The Philippines’ first female president and the CEO of a news site critical of the current administration have made TIME Magazine‘s list of “100 Women of the Year,” a rundown of a century’s worth of influential women, most of them previously overlooked by the magazine’s long-running “Man of the Year” distinction.

In its write-up, published yesterday, TIME said that “there was a mythic quality” to former President Corazon “Cory” Aquino, whom they described as “a well-born and a devout Catholic… a supportive wife” with seemingly no political ambitions until her husband, a prominent critic of the Marcos dictatorship was murdered. This set off a series of events that ended with the EDSA People Power Revolution toppling dictator Ferdinand Marcos, and Aquino taking office as president.

Naming her “Woman of the Year” in 1986, TIME also called Aquino the “Mother of Democracy,” and noted in yesterday’s story that the country’s “coarse, swaggering” current president, “Rodrigo Duterte, daily demonstrates both the machismo Corazon Aquino overcame, and the value of the principled civility she modeled.”

Read: ‘For Maria Ressa’ : U2 dedicates song to PH journalist and the women reclaiming history

Joining Aquino on the list is veteran journalist and Rappler CEO Maria Ressa, who was TIME’s “Woman of the Year” in 2018. The magazine pointed out that Ressa already had an “impressive career in news” when she started Rappler along with three other women.

“But the news site turned into a global bellwether for free, accurate information at the vortex of two malign forces: one was the angry populism of an elected President with authoritarian inclinations, Rodrigo Duterte; the other was social media.”

It’s no secret that Ressa’s news outlet Rappler has been in hot water with the government after getting slapped with charges two years back for allegedly violating the country’s tax code and laws on foreign media ownership — charges that are widely believed to be politically motivated.

Ressa was previously CNN International’s Manila Bureau chief, headed ABS-CBN’s news division, and wrote for The Wall Street Journal before establishing Rappler.

Ressa and Aquino join the ranks of other women who were recognized at one point by TIME as “Woman of the Year,” as well as dozens of other women who didn’t get the cover treatment they deserved over the decades, including luminaries like Princess Diana, Serena Williams, and Oprah Winfrey.

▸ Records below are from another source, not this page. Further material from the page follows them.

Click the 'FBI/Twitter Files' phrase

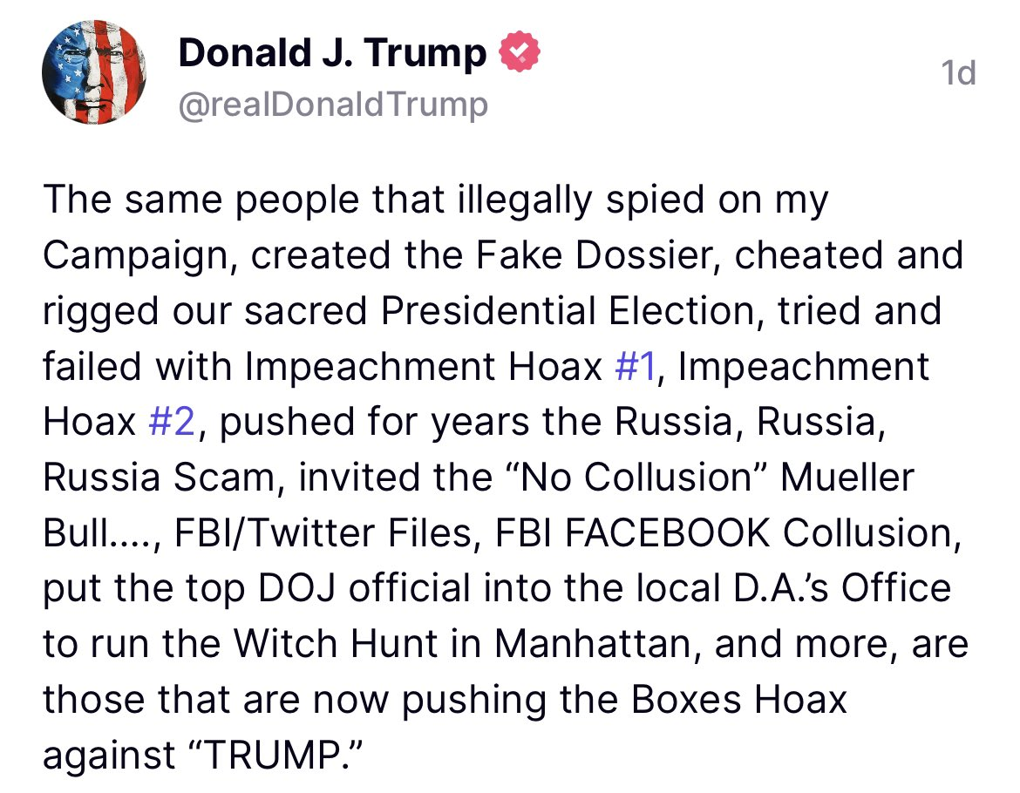323,533
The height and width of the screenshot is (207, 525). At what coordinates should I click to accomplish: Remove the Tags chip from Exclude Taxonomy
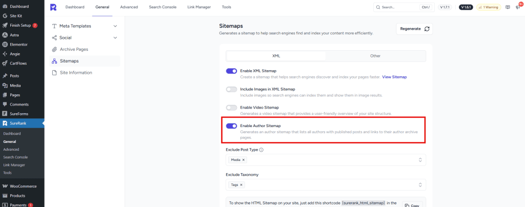[241, 185]
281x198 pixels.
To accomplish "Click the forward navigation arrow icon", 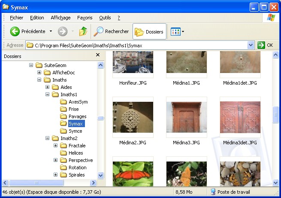I will click(x=63, y=31).
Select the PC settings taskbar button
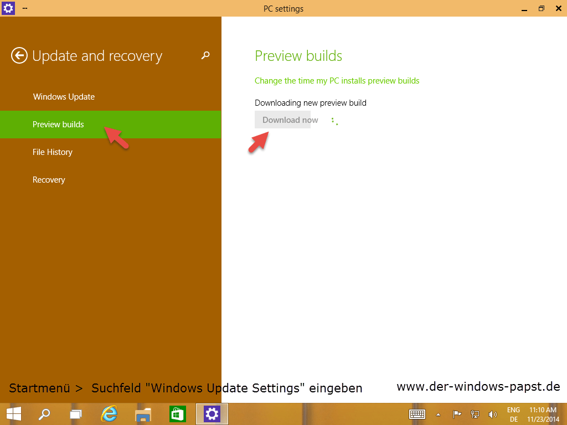The width and height of the screenshot is (567, 425). pos(212,413)
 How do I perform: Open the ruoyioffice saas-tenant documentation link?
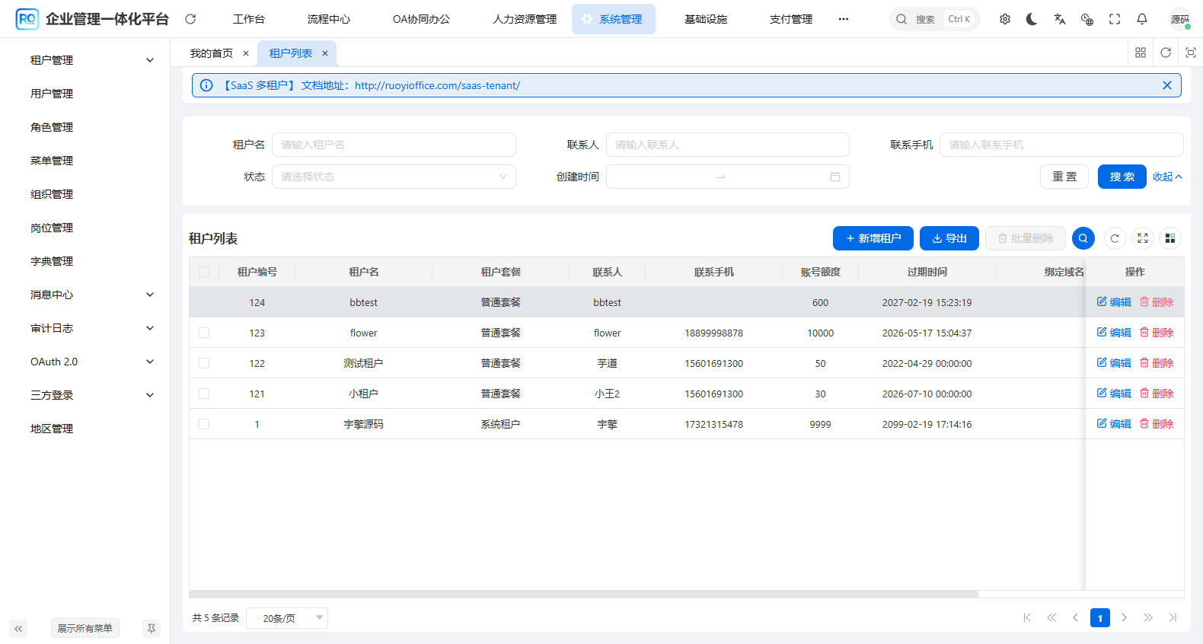point(437,85)
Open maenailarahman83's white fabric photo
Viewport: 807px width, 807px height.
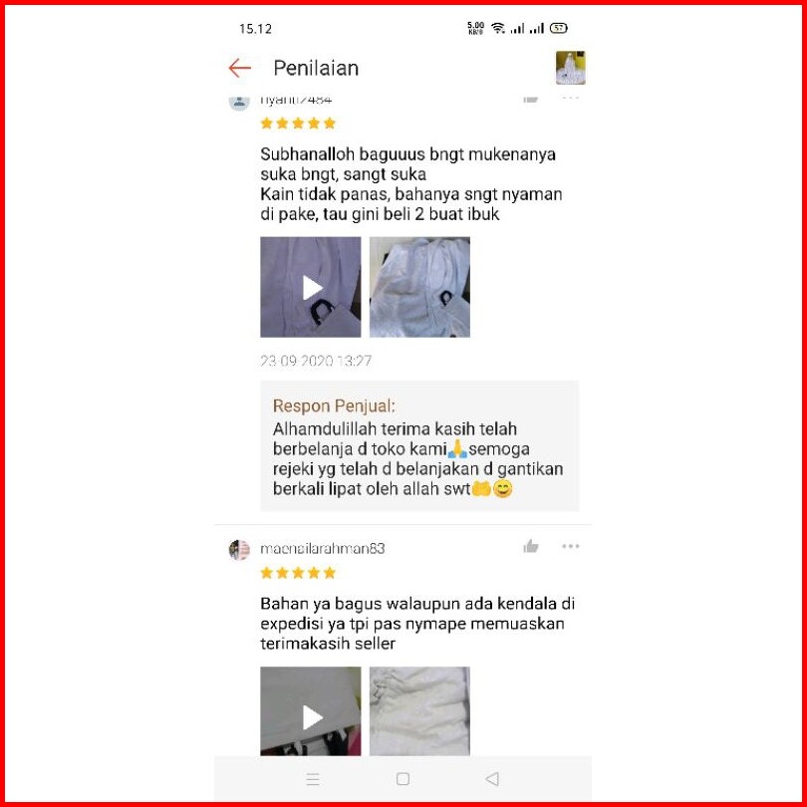pyautogui.click(x=419, y=711)

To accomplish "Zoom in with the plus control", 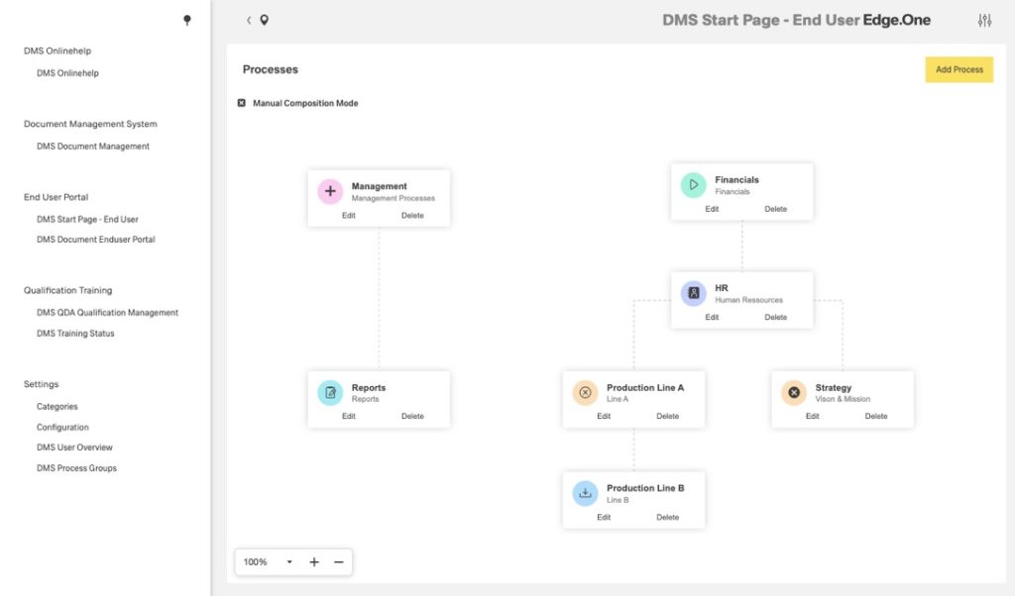I will 313,561.
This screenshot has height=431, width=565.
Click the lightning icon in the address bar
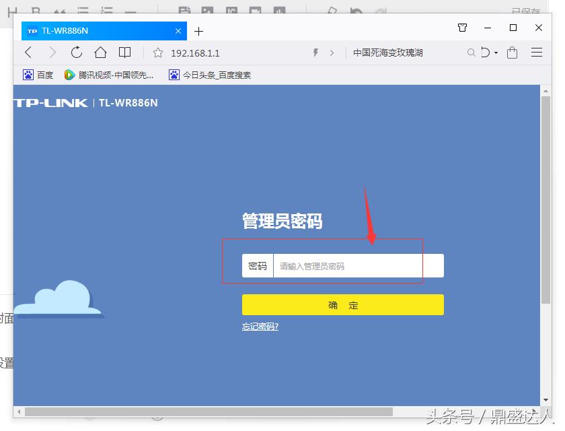[x=315, y=53]
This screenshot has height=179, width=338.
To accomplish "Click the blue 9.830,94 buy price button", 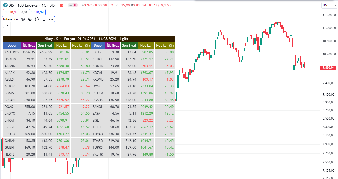I will click(37, 12).
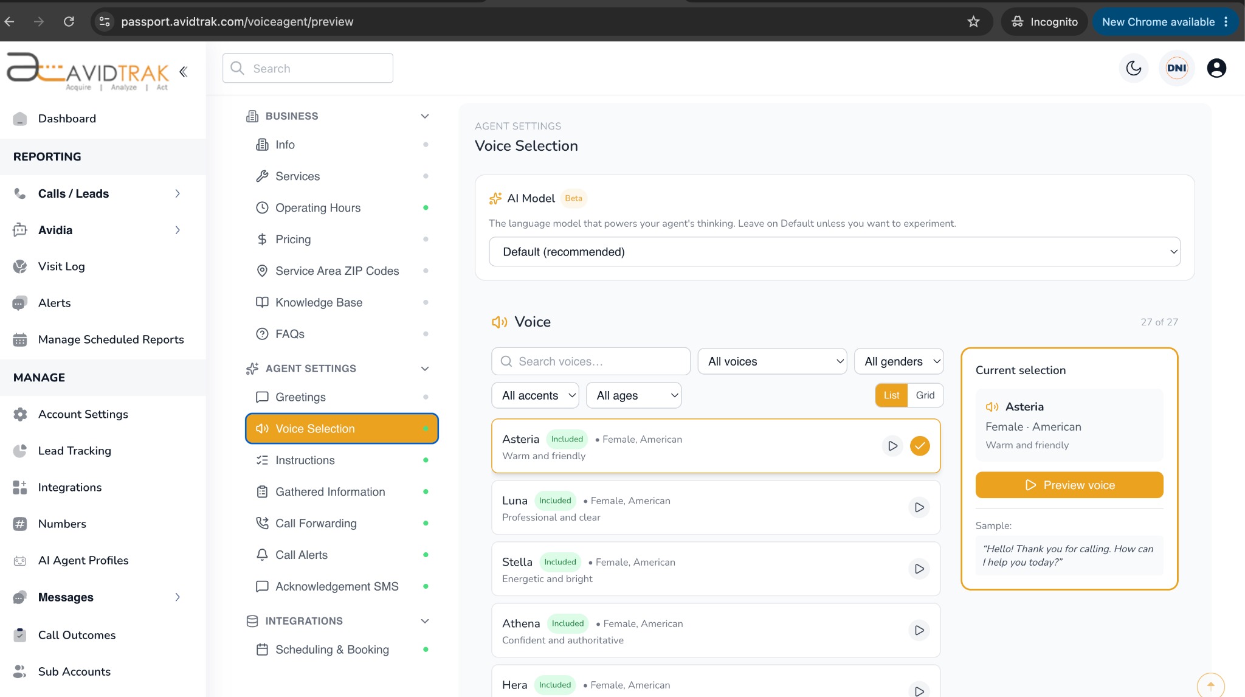The width and height of the screenshot is (1245, 697).
Task: Bookmark this page with the star icon
Action: pos(973,22)
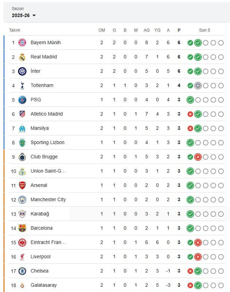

The magazine explained that that the 100 women featured in the project were selected via a months-long process that began with more than 600 nominations submitted by the magazine’s staff, experts in the field, and a committee of women from various backgrounds.

TIME’s former editor-in-chief Nancy Gibbs said the project looks at the ways in which women held power due to systemic inequality. “Women were already wielding soft power long before the concept was defined,” she said.